President Biden on Tuesday touted the bipartisanship forged in the Senate to pass his roughly $1 trillion infrastructure legislation and gave a special shout-out to Senate Minority Leader Mitch McConnell for backing his major legislative priority.
"Today we proved that democracy can still work," Biden said during a White House ceremony to mark the monumental vote. "[There’s] a lot more work to do."
"But I want to thank Senate Republican Leader Mitch McConnell for supporting this bill. And I want to give special thanks to Senate Majority Leader Chuck Schumer. Your leadership, Chuck, in the Senate was masterful," Biden said.
In a rare show of bipartisanship, the Senate earlier Tuesday passed a major investment into rebuilding the country's roads, bridges, railways and more. The vote was 69-30, with 19 Republicans – including McConnell – joining all Democrats on the landmark bill, which now heads to the House.
McConnell's support was notable since he started off Biden's presidency declaring that "100% of my focus" is about standing up to the Biden administration.
The final passage vote was a culmination of a monthslong rocky effort by a group of bipartisan senators and the White House to show the country that Republicans and Democrats can still work together to fix the nation's crumbling infrastructure.
"Big news, folks," Biden tweeted immediately after the victory. "The Bipartisan Infrastructure Deal has officially passed the Senate. I hope Congress will send it to my desk as soon as possible so we can continue our work of building back better."
The new spending in the legislation is partially funded by repurposing some unspent coronavirus funds, but is not fully paid for – as the authors had originally said. The Congressional Budget Office (CBO) determined the legislation would add $256 billion to the deficit over the next 10 years.
The federal budget deficit is projected to hit $3 trillion already in the fiscal year 2021 alone, the CBO said, or about $130 billion less than the deficit recorded in 2020 during the start of the coronavirus pandemic response. The national debt sits at more than $28 trillion.
Inside the infrastructure bill, there’s some hidden provisions that have raised some eyebrows, including having new vehicles include drunk driving detection technology and a per-mile user fee pilot program to potentially tax drivers based on mileage.

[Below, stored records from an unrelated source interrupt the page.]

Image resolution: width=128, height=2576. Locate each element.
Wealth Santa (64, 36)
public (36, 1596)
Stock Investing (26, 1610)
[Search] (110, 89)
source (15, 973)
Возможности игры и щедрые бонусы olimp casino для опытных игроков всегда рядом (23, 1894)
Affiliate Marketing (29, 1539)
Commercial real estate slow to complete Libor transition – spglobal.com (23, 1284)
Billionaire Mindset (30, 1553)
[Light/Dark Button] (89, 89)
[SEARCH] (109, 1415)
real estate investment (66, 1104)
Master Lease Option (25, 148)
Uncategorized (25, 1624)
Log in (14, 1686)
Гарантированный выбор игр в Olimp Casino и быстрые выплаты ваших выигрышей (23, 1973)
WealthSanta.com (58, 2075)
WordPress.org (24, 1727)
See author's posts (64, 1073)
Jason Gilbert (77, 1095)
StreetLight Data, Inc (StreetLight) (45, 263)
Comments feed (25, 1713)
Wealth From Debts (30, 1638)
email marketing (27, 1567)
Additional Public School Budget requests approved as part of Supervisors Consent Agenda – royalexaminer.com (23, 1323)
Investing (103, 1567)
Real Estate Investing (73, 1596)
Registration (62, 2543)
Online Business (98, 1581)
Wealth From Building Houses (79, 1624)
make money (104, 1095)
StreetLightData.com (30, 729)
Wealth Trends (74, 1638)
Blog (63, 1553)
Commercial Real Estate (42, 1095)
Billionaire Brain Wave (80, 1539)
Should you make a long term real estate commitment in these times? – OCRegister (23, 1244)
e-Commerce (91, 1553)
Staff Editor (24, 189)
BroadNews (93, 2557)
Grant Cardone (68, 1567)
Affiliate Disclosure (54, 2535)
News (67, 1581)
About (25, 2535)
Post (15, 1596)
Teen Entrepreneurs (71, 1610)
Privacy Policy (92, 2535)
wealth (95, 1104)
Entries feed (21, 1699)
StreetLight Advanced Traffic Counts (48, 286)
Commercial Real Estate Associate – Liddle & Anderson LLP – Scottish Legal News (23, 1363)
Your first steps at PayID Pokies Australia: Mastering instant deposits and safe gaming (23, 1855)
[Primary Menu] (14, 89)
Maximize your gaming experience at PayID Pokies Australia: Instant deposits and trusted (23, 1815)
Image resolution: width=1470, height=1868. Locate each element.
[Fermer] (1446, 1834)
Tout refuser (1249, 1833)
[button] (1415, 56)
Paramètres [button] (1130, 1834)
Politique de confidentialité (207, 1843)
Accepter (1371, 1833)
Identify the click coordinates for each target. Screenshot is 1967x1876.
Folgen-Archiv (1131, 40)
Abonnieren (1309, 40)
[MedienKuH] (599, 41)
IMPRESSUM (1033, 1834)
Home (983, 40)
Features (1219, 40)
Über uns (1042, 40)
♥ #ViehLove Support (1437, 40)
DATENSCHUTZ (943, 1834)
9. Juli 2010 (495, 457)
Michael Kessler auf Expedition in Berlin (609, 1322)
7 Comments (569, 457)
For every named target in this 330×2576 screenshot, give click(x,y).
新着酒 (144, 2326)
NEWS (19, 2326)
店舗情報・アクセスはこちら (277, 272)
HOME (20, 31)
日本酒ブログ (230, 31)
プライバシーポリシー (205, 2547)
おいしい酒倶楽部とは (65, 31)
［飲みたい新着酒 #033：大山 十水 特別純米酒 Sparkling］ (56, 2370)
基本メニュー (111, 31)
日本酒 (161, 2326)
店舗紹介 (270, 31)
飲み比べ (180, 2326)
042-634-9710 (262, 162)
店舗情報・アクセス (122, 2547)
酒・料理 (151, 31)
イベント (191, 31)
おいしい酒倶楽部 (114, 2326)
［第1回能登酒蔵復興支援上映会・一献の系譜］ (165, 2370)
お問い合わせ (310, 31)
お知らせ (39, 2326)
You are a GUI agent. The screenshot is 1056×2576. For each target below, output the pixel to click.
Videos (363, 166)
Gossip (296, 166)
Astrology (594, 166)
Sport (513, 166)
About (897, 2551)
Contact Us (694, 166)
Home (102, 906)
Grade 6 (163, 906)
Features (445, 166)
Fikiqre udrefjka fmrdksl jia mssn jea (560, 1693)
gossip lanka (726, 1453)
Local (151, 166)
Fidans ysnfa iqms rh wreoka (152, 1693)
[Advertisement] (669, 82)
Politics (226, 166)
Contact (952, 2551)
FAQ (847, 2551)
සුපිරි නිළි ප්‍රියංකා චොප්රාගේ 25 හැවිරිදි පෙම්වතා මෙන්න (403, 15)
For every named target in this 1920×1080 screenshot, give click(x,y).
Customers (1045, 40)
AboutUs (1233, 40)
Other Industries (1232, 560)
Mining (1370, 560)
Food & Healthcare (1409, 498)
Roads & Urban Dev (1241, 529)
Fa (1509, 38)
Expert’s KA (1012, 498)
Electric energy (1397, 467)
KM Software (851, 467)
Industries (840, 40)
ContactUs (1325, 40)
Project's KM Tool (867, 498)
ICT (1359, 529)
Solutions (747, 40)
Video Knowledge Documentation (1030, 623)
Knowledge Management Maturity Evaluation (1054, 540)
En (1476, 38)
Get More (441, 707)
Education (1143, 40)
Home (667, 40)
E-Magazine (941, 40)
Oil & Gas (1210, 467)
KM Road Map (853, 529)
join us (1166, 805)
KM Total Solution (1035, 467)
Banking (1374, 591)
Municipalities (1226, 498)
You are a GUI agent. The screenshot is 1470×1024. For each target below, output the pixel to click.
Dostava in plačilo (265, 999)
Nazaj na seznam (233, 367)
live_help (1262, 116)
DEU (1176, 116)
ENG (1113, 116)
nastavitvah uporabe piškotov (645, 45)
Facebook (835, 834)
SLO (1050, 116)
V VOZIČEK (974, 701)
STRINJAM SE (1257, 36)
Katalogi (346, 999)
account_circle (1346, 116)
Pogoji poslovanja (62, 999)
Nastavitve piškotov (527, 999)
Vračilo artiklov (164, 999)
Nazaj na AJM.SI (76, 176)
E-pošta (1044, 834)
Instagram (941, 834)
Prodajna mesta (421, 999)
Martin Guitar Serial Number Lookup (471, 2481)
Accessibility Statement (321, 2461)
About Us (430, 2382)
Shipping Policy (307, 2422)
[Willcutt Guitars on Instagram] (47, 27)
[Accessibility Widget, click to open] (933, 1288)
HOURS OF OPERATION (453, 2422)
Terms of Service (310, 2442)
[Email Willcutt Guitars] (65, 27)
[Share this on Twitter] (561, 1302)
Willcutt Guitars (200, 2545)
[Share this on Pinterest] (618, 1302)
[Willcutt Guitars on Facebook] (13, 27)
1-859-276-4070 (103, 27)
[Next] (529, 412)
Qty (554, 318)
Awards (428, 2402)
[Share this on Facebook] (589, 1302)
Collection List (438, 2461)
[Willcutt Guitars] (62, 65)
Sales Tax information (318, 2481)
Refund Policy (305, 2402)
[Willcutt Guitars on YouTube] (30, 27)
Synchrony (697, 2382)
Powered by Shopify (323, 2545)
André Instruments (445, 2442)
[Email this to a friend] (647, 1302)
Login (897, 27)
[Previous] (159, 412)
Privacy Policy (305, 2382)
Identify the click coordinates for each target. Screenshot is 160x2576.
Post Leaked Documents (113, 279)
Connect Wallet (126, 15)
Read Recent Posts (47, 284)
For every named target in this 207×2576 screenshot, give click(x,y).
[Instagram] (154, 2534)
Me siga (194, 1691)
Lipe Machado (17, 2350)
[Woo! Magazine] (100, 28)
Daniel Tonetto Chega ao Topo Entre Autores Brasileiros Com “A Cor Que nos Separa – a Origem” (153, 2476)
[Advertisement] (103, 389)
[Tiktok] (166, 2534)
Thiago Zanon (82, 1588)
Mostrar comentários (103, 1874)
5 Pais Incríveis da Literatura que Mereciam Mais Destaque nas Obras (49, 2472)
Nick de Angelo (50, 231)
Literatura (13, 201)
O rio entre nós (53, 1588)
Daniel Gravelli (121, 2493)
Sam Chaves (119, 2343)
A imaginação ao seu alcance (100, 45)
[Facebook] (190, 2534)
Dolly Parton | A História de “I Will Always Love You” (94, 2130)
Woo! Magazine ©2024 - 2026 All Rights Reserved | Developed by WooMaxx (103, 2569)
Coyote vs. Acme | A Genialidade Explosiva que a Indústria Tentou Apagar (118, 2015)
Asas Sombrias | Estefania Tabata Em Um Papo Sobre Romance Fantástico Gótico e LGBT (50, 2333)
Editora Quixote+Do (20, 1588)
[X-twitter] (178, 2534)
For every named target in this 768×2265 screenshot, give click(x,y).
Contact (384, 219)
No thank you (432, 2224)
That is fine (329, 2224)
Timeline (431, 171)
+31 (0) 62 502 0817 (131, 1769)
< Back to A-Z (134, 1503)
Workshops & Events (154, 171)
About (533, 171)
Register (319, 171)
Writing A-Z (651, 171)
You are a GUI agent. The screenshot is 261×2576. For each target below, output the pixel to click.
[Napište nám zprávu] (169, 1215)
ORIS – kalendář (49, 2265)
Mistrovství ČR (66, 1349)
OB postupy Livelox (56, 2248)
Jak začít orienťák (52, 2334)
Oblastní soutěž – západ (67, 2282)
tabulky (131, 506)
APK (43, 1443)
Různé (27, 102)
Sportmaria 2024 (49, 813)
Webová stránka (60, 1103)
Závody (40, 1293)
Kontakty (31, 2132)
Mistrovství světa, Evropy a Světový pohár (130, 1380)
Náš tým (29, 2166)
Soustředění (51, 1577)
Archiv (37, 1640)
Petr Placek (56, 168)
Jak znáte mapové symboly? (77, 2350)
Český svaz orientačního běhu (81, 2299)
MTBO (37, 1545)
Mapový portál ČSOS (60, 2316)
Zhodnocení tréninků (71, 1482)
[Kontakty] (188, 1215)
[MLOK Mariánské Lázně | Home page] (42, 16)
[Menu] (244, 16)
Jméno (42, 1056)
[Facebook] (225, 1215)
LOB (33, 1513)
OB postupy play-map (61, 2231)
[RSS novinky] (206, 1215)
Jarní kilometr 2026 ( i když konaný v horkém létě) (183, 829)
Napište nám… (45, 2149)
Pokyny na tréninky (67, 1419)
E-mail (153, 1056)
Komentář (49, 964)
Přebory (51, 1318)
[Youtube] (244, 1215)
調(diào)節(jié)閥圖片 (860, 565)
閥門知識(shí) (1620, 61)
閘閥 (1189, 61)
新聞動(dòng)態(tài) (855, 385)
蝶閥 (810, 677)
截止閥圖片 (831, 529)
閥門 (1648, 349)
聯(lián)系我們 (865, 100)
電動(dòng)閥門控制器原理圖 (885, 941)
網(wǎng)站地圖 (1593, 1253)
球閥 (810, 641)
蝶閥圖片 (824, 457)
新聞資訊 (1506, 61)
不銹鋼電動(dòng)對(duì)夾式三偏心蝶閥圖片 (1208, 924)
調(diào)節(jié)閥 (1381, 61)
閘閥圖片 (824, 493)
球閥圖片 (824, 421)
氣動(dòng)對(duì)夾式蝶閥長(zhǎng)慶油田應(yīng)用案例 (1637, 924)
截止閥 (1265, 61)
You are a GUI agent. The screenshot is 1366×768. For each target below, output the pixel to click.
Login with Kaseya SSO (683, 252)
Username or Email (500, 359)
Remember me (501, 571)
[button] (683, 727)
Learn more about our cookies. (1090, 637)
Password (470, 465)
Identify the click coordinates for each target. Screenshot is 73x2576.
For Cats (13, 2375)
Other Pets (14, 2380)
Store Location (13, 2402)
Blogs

Separately on Tuesday, Senate Democrats advanced a partisan $3.5 trillion budget proposal that will be the vehicle for liberal priorities such as universal pre-kindergarten, expanded Medicare access, two free years of community college, subsidized child care, legalizing undocumented immigrants and green climate initiatives.
"The two-track strategy is proceeding full steam ahead," Schumer said.
This second spending plan is spearheaded by Sen. Bernie Sanders, I-Vt., the chairman of the budget committee. Republicans made clear Tuesday they'll make it politically painful for Democrats to pass this second bill, which will not require any GOP support under a process called budget reconciliation.
"[Democrats] want to begin pushing through a reckless taxing and spending spree that was authored by our self-described socialist colleague Chairman Sanders," McConnell, R-Ky., said Tuesday. He said Republicans are going to force tough votes on a series of politically charged amendments starting Tuesday.
"We're going to argue it out right here on the floor at some length," McConnell said. "Every single senator will be going on record over and over and over."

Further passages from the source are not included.